In November 2007, the California Insurance Commissioner recommended that there be no overall change in workers' compensation advisory pure premium rates for policies written on or after January 1, 2008. This was the first recommendation of no rate decrease by the California Insurance Commissioner since the adoption of the reforms of 2003 and 2004. In May 2008, the California Insurance Commissioner announced that stability in the workers' compensation insurance marketplace had eliminated the immediate need for an interim pure premium rate advisory for policies written on or after June 30, 2008. In August 2008, the Workers' Compensation Insurance Rating Bureau of California, or "WCIRB," an industry-backed private organization that provides statistical analysis, submitted a pure premium rate filing to the California Insurance Commissioner recommending a 16% increase in advisory pure premium rates for policies written on or after January 1, 2009. WCIRB's recommended increase was based primarily on rising medical costs and loss adjustment expenses. In October 2008, the California Insurance Commissioner announced a 5% increase in advisory pure premium rates for policies written on or after January 1, 2009. The California Insurance Commissioner's decisions are advisory only and insurance companies may choose whether or not to adopt the new rates.
New York's Premium Rates.
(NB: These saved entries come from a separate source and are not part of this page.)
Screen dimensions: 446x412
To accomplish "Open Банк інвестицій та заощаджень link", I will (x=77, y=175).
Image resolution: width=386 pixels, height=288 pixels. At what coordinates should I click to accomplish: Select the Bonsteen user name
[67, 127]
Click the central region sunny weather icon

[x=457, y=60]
Workers' compensation rates in New York have experienced significant pricing pressure since the legislative reforms adopted in March 2007. Following almost two years of relatively stable rates, in July 2007, the New York State Superintendent of Insurance ordered that overall policyholders' costs for workers' compensation be reduced by an average of 20.5% effective October 1, 2007. This 20.5% reduction included both changes in the workers' compensation rates set by the New York State Workers' Compensation Board as well as a change to the New York State assessment. The rate reduction was based upon an analysis of the impact of the reforms and market trends associated with New York's 2007 Workers' Compensation Reform Act signed into law in March 2007, which was intended to create a significantly less expensive system of workers' compensation in New York while increasing the weekly benefits paid to injured workers. In addition, in February 2008, New York State enacted related legislation that requires workers' compensation insurers to establish premiums based on loss cost multipliers instead of a mandate rate. In August 2008, it was announced that workers' compensation rates in New York will be reduced by an additional 5% percent for 2009, bringing the total reduction to about 25% from the 2007 pre-reform rates.
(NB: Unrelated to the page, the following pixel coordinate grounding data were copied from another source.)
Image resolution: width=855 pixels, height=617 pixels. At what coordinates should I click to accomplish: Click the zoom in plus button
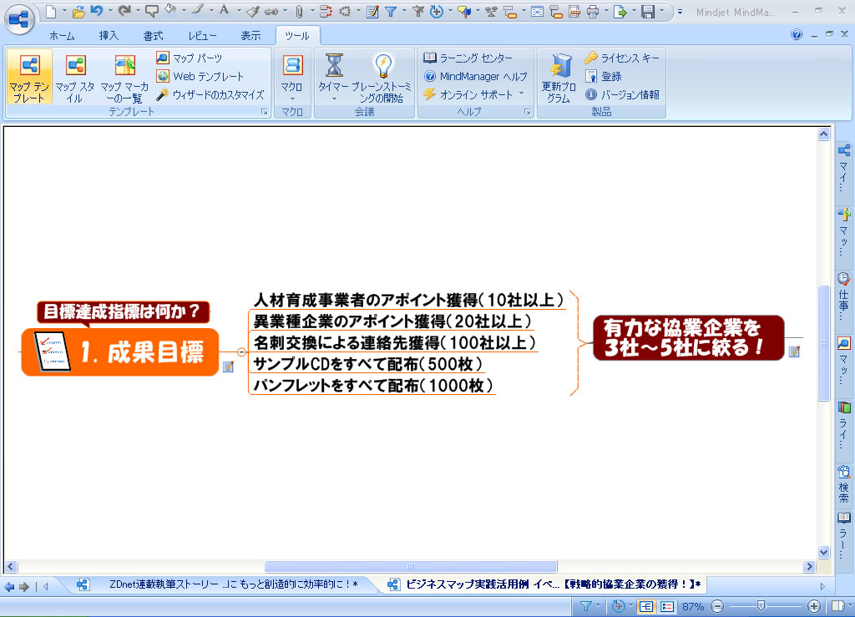tap(814, 606)
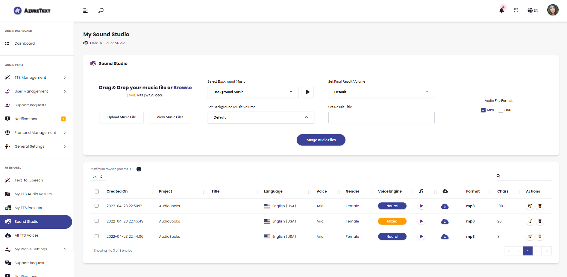
Task: Delete the 22:44:06 audio result
Action: tap(540, 237)
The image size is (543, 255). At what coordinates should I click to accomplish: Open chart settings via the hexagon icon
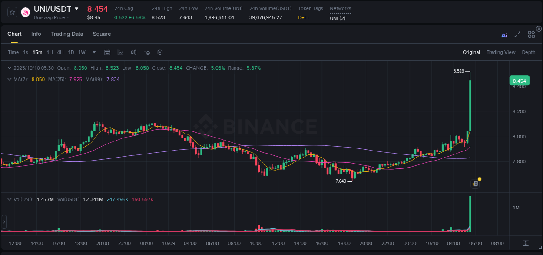pyautogui.click(x=160, y=52)

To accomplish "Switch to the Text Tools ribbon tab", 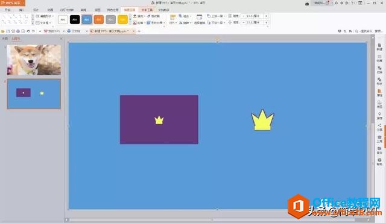I will tap(147, 10).
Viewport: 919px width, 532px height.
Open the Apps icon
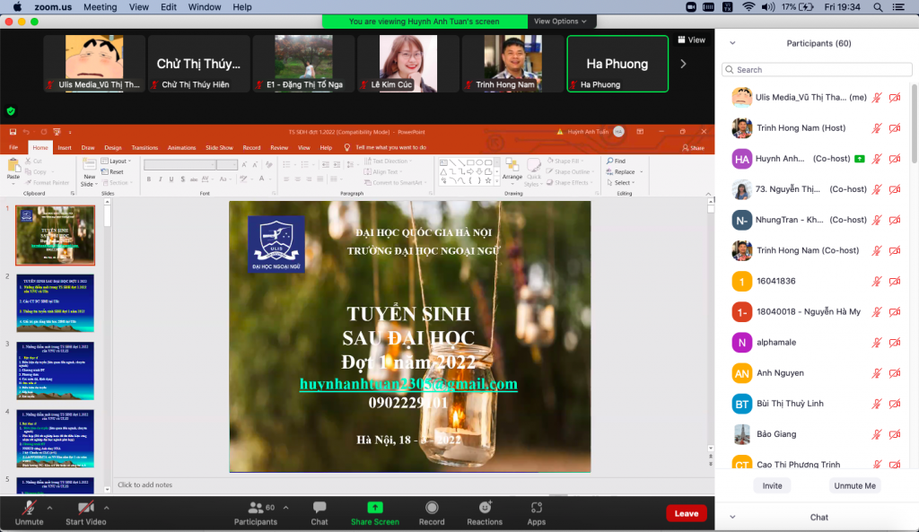[537, 508]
Principal Revenue and Expense Items
Our revenues consist primarily of the following:
Primary Insurance Net Premiums Earned. Primary insurance premiums earned are the elapsed portion of our net premiums written. Net premiums written is the difference between gross premiums written and premiums ceded or paid to reinsurers. Gross premiums written is the sum of both direct premiums and assumed premiums before the effect of ceded reinsurance. Premiums are earned over the terms of the related policies. At the end of each accounting period, the portion of the premiums that are not yet earned is included in unearned premiums and is realized as revenue in subsequent periods over the remaining terms of the policies.
Reinsurance Net Premiums Earned. Reinsurance premiums are earned over the terms of the related policies. At the end of each accounting period, the portion of the premiums that are not yet earned is included in unearned premiums and is realized as revenue in subsequent periods over the remaining terms of the policies. These premiums are reported in our reinsurance segment.
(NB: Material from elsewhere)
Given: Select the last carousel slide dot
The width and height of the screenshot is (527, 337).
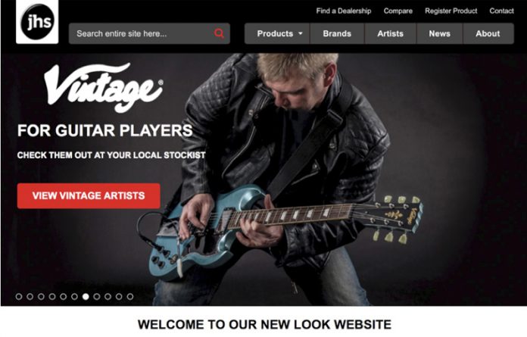Looking at the screenshot, I should [x=130, y=296].

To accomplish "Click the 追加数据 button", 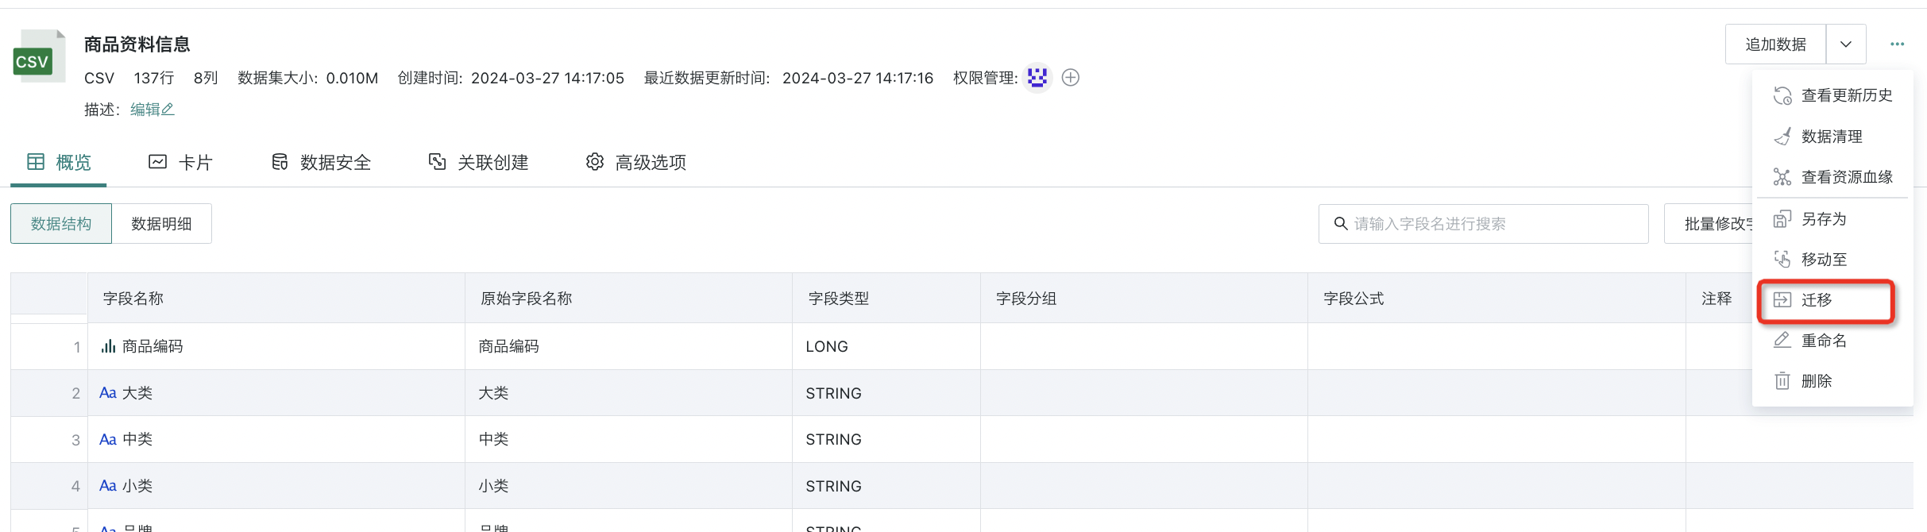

Management Fees. Our fee-based management service revenues include management fees received from our groups for management and other services. Our fees are based on a percentage of premiums paid by members to the groups we manage.
Investment Income. Our investment income is dependent upon the average invested assets in our portfolio and the yield that we earn on those invested assets. Our investment yield depends on market interest rates and the credit quality and maturity period of our invested assets. In addition, we realize capital gains or losses on sales of investments and realize losses on impairment of investments as a result of changing market conditions, including changes in market interest rates and changes in the credit quality of our invested assets.
Our expenses consist primarily of the following:
Losses and Loss Adjustment Expenses. Losses and loss adjustment expenses reflect our best estimate, using various actuarial analyses, of ultimate losses and loss adjustment expenses, net of any reinsurance recoverables, that we expect to incur on each primary insurance and reinsurance contract written. Actual losses and loss adjustment expenses will depend on actual costs to settle our claims.
Policy Acquisition Costs. Policy acquisition costs consist principally of commissions, premium taxes and certain underwriting and other policy issuance costs related to the production of new and renewal business.
Fees Paid to General Agents and Brokers. Fees paid to general agents and brokers consist primarily of commissions paid to general agents and brokers for binding the coverage of members in the self-insured groups we manage.
Selling, General and Administrative Expenses. Selling, general and administrative expenses consist primarily of personnel expenses, professional fees and other operating costs.
Income Taxes. CRM USA Holdings and its U.S. subsidiaries are subject to U.S. federal, state and local income taxes, which reduce our net income. CRM Holdings and Twin Bridges have each received an undertaking from the Bermuda government exempting each company from all tax computed on profits or income, or computed on any capital asset, gain or appreciation, or any tax in the nature of estate duty or inheritance tax until March 28, 2016.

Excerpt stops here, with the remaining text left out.